The term “energy crisis” is bandied around quite loosely with some confusion around whether the crisis is about prices or security of supply. The politics of this are infernal and largely avoidable if all sides of politics had paid consistent and principled attention to energy policy over the 20 years since the formation of the National Energy Market.
It’s worth setting the record straight on the meaning of some of these terms and how they relate to climate policies, new technologies and the progression of market reform and regulation in Australia.
This glossary, which is by no means exhaustive, is a first step.
Baseload power refers to generation resources that generally run continuously throughout the year and operate at stable output levels. The continuous operation of baseload resources makes economic sense because they have low running costs relative to other sources of power. The value of baseload plants is mostly economic, and not related to their ability to follow the constantly varying system demand.
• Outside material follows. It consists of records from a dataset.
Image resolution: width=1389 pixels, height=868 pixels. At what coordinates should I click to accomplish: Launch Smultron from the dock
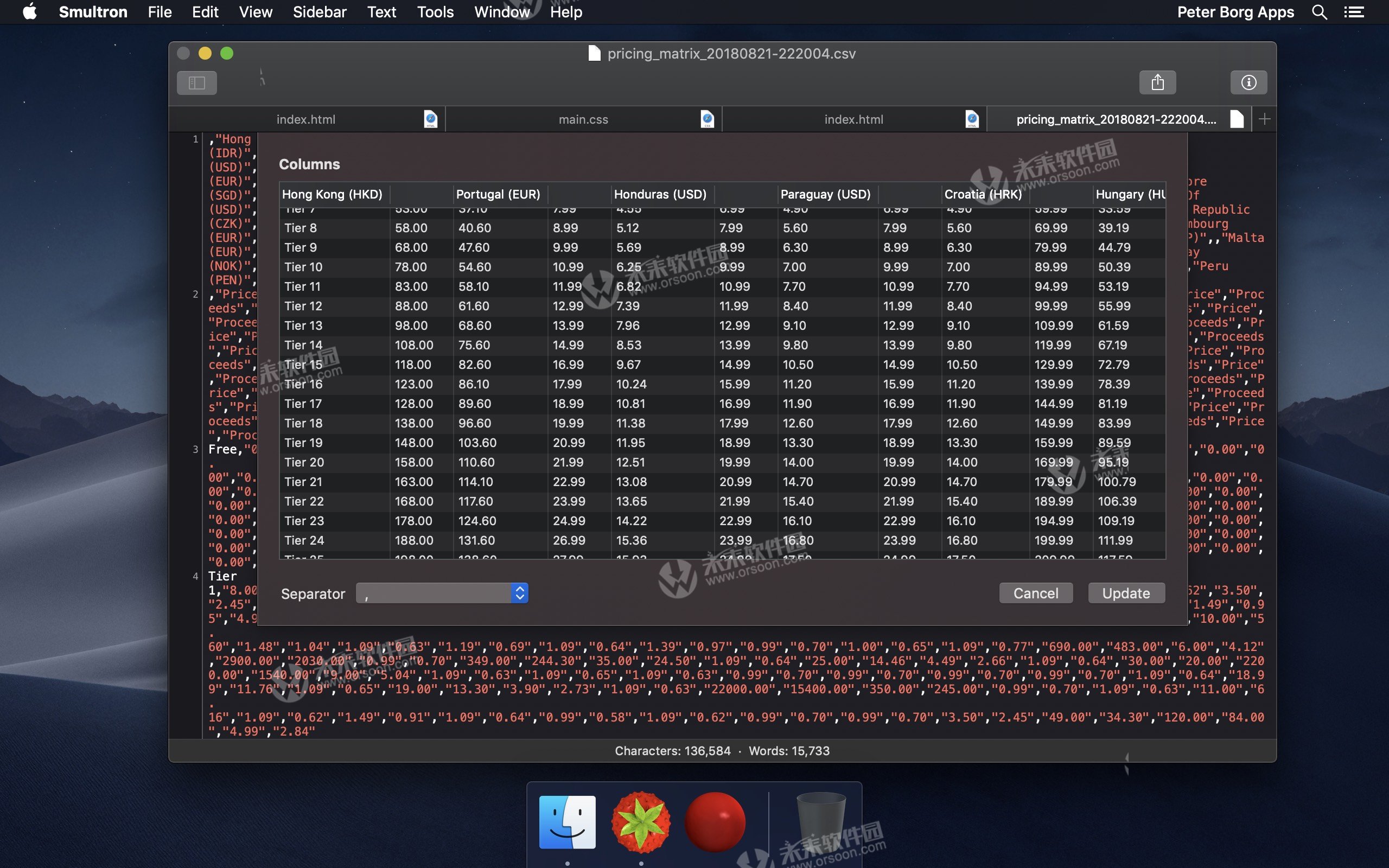coord(641,821)
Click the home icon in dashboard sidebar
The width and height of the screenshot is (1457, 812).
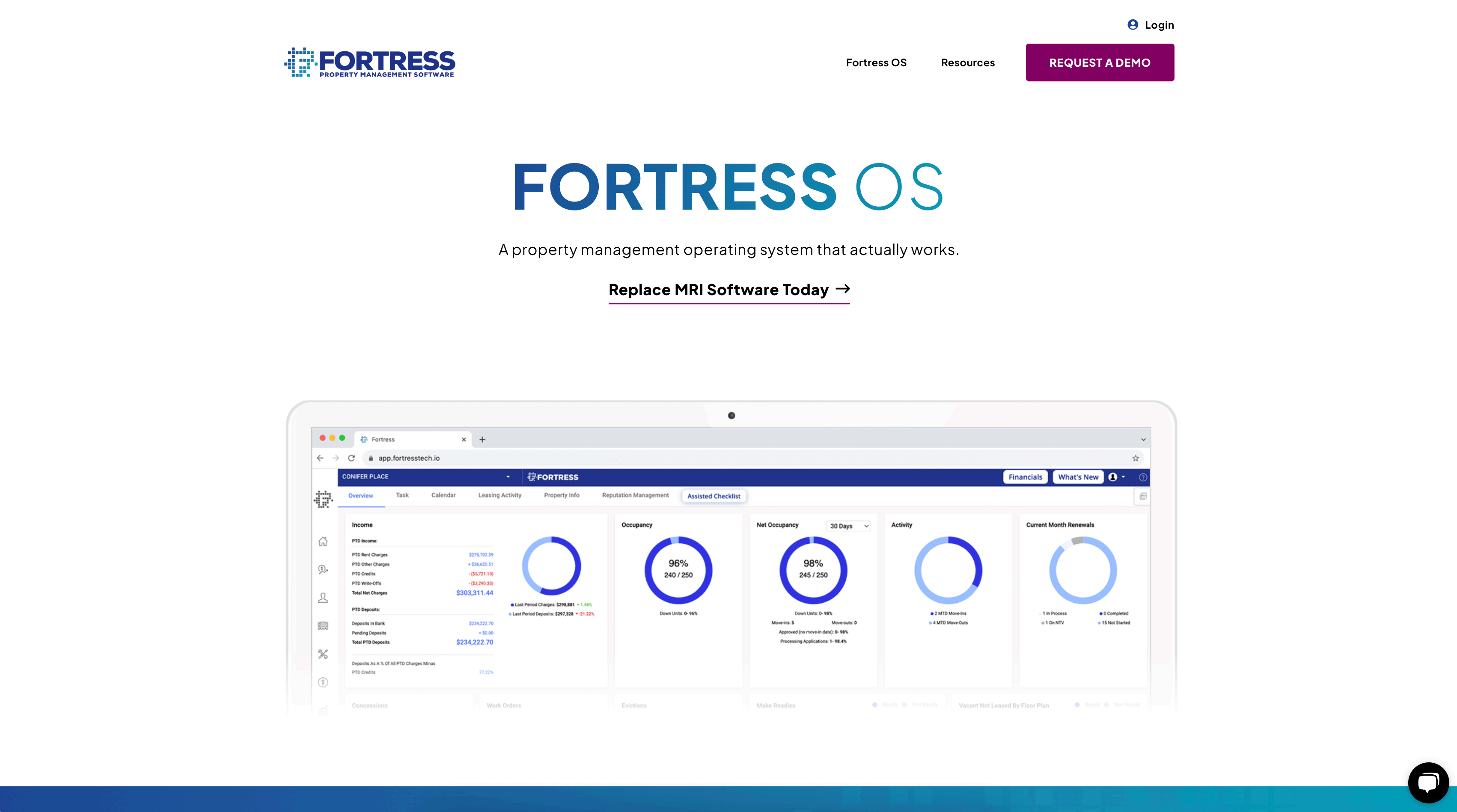pos(323,541)
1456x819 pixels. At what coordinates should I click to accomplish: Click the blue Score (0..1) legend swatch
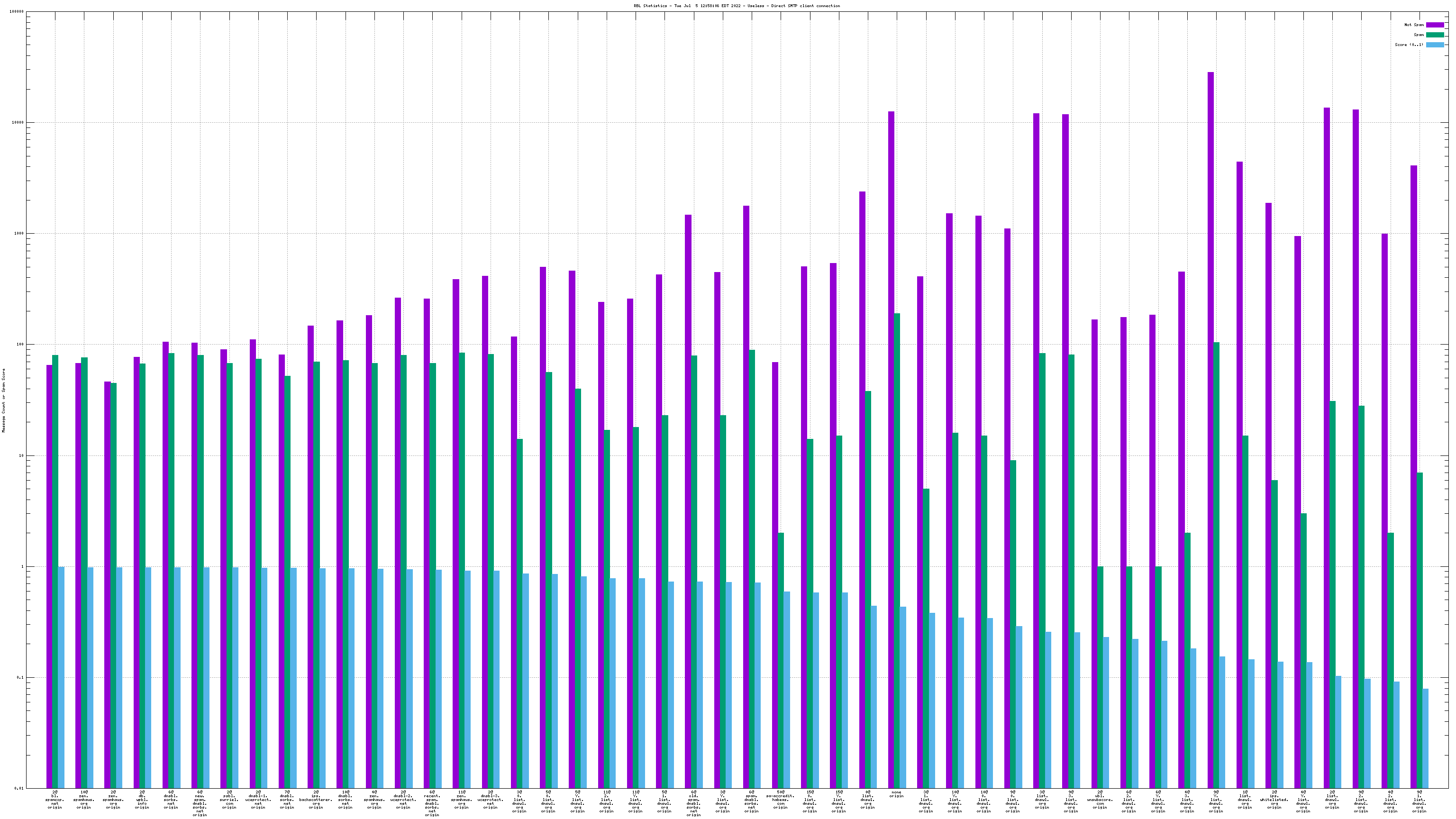pos(1435,45)
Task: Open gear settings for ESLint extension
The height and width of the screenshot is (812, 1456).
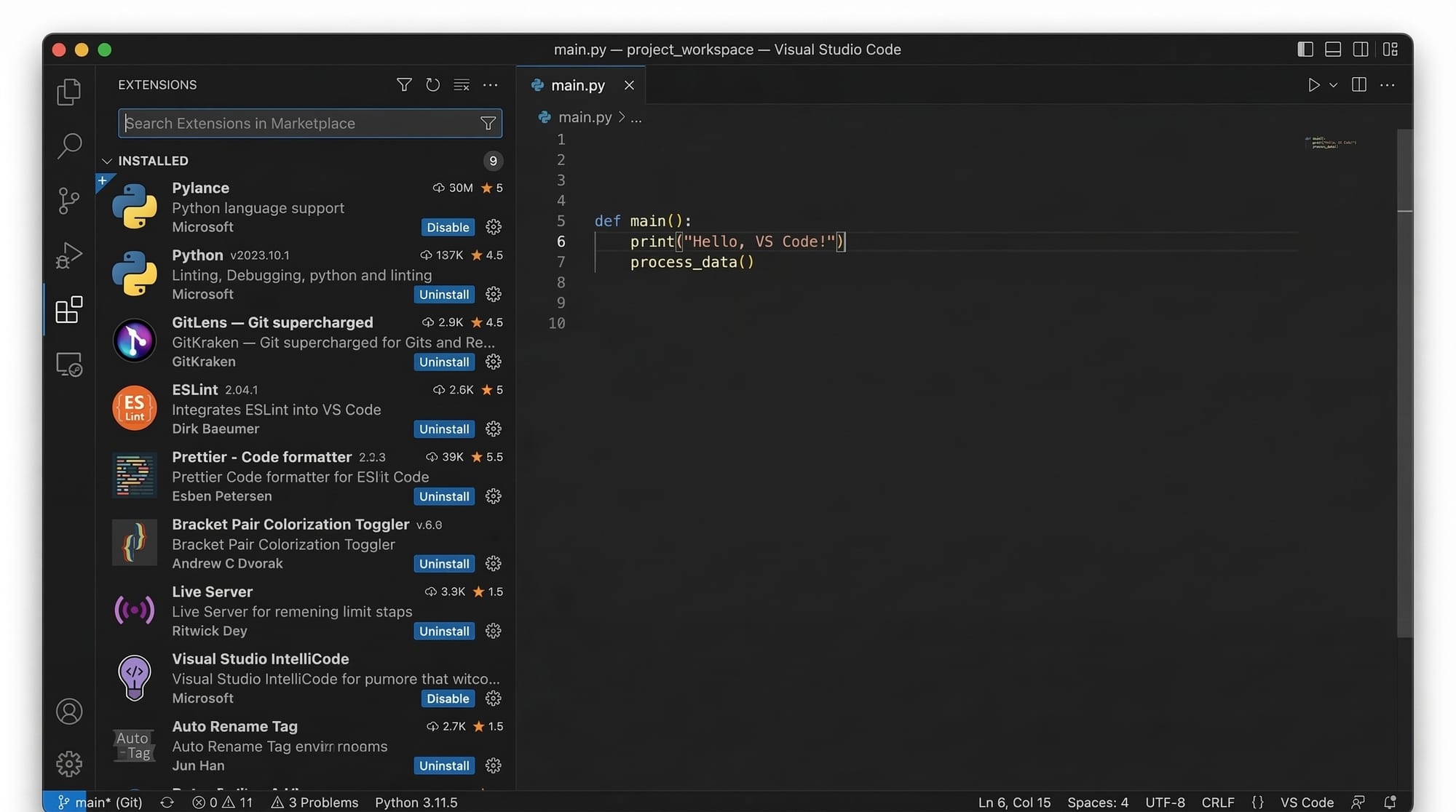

Baseload plants include coal-fired and gas-fired combined-cycle power plants. However, Australia’s international commitment to reduce carbon emissions is curtailing the economic viability of traditional baseload sources.
Wholesale market (the “National Energy Market”)
The term National Energy Market is confusing because it refers to a competitive market for wholesale energy mostly on the east cost of Australia. It doesn’t include Western Australia or the Northern Territory and also includes the gas system. The National Energy Market allows all kinds of utility-scale power resources to connect to transmission system to meet large-scale power requirements.
However, industry talk about the “energy market” or even the “NEM” can also refer to the entire supply chain that includes the networks for voltage transmission, and medium- and low-voltage distribution as well as the retailing to the end consumer. The prices consumers see include all these aspects of the supply chain. This can add significantly to confusion.
The wholesale market is referred to as a “market” because there is competition between generators. Each generator places daily price “bids” to sell power and adjusts quantities in up to 10 price bands every five minutes. In this way, the sale of power is matched to the available energy and performance of the generating unit.
The market works to efficiently dispatch all variable and “dispatchable” resources to minimise the cost of electricity. The Australian Energy Market Operator (AEMO) co-ordinates the National Energy Market.
The wholesale “spot” price at which power is traded in the NEM is based on the highest accepted generator offers to balance supply and demand in each region. This is intended to encourage efficient behaviour by generators, as well as to co-ordinate efficient directing of resources.
Storage refers to energy captured for later use, typically in a battery. Electricity has been expensive to store in the past, but the cost of storage is expected to continue to fall with the improvement of battery technologies. For example, lithium-ion batteries were developed for mobile communications and laptops but now are being upscaled for electric vehicles and utility-scale energy storage.